Het ziekenhuis heeft tevens laten weten niet afhankelijk te zijn van deze schenking en niet failliet te gaan als het zonnepark niet doorgaat. Wel zou de financiële bijdrage volgens het ziekenhuis van grote betekenis kunnen zijn voor het meerjarenplan «Ommelander op koers» dat medio 2020 in uitvoering is genomen om de duurzame financiële toekomst van het ziekenhuis zeker te stellen.
Overigens is er geen sprake van een wettelijke verplichting om opbrengsten terug te laten stromen naar de omgeving. Wel is er in het Klimaatakkoord een algemeen streven voor 2030 vastgelegd van 50% lokaal eigendom bij projecten voor hernieuwbare elektriciteit op land. Het lijkt erop dat PowerField deze schenking als een alternatieve invulling beschouwt van dit algemeen streven.

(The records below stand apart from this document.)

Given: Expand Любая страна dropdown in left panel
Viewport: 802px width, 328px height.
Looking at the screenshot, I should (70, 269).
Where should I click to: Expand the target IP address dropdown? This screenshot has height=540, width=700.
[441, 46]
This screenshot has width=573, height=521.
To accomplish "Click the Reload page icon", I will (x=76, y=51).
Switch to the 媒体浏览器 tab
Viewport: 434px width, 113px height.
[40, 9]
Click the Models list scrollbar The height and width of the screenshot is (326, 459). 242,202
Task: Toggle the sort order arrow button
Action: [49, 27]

Vindt u het tot de taken van een ziekenhuis behoren om op welke manier dan ook financieel betrokken te zijn bij het ontwikkelen van een zonnepark?
Het behoort niet tot de taken van een ziekenhuis om financieel betrokken te zijn bij een te ontwikkelen zonnepark op gronden van derden. Iets anders is het zorgen voor zonnepanelen op het eigen dak of eigen gronden direct grenzend aan het ziekenhuis (zoals bijvoorbeeld boven het parkeerterrein). Dit wordt van Rijkswege ondersteund, via de aanpak van verduurzaming maatschappelijk vastgoed.

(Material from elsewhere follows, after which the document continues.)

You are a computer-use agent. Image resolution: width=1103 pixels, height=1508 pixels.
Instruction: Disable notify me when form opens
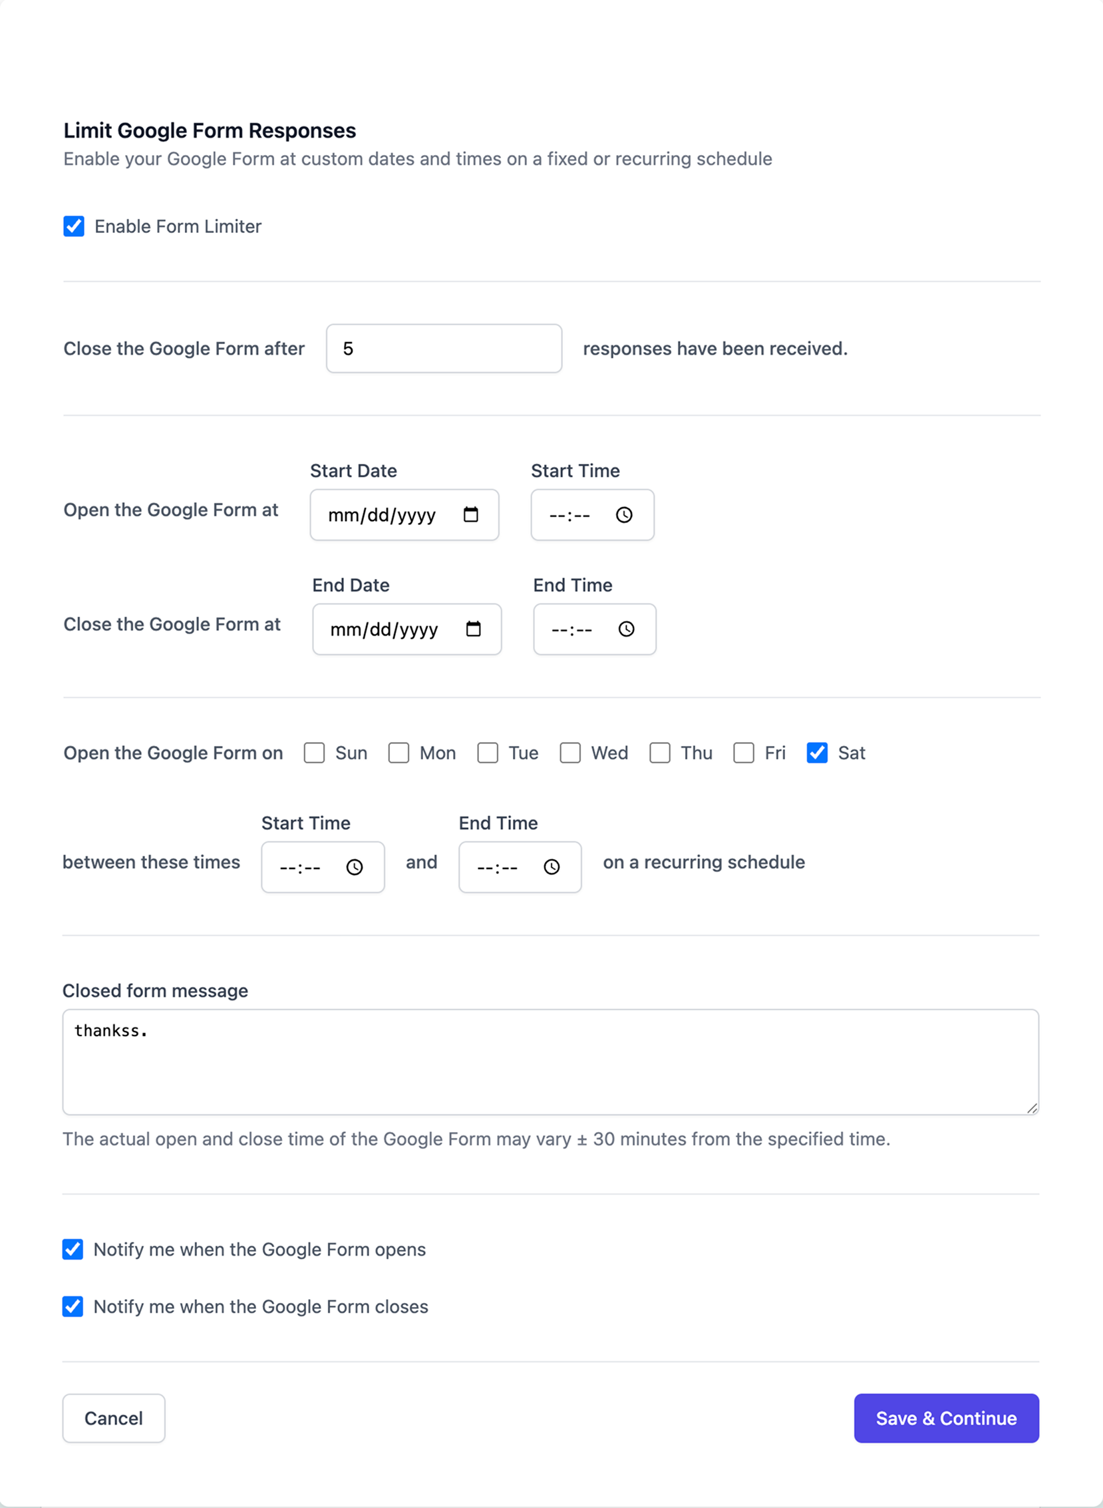tap(73, 1250)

Deelt u de mening dat ziekenhuizen zorg moeten leveren en geen energieleverancier moeten zijn?
Ja, het is uiteraard de primaire taak van ziekenhuizen om zorg te leveren. Daarbij wel de volgende kanttekening. In het kader van de energietransitie (minder fossiele en meer duurzame energie), de afspraken uit het klimaatakkoord Gebouwde Omgeving en de Green Deal Duurzame Zorg voor een Gezonde Toekomst, beraden steeds meer ziekenhuizen zich over hun huidige en toekomstige behoefte aan energie en levering daarvan. Het zelf opwekken van hernieuwbare energie in of rond de eigen gebouwen, bijvoorbeeld door middel van zonnepanelen, warmtepompen of technieken voor koude-en warmteopslag, past daar bij. Daarbij kan zich de situatie voordoen dat in bepaalde perioden meer energie wordt opgewekt dan het ziekenhuis zelf nodig heeft en de restenergie aan andere partijen wordt geleverd. In het kader van de energietransitie waar Nederland voor aan de lat staat is het kabinet niet tegen dit soort ontwikkelingen, zolang de primaire taak van een zorgaanbieder hier niet onder lijdt.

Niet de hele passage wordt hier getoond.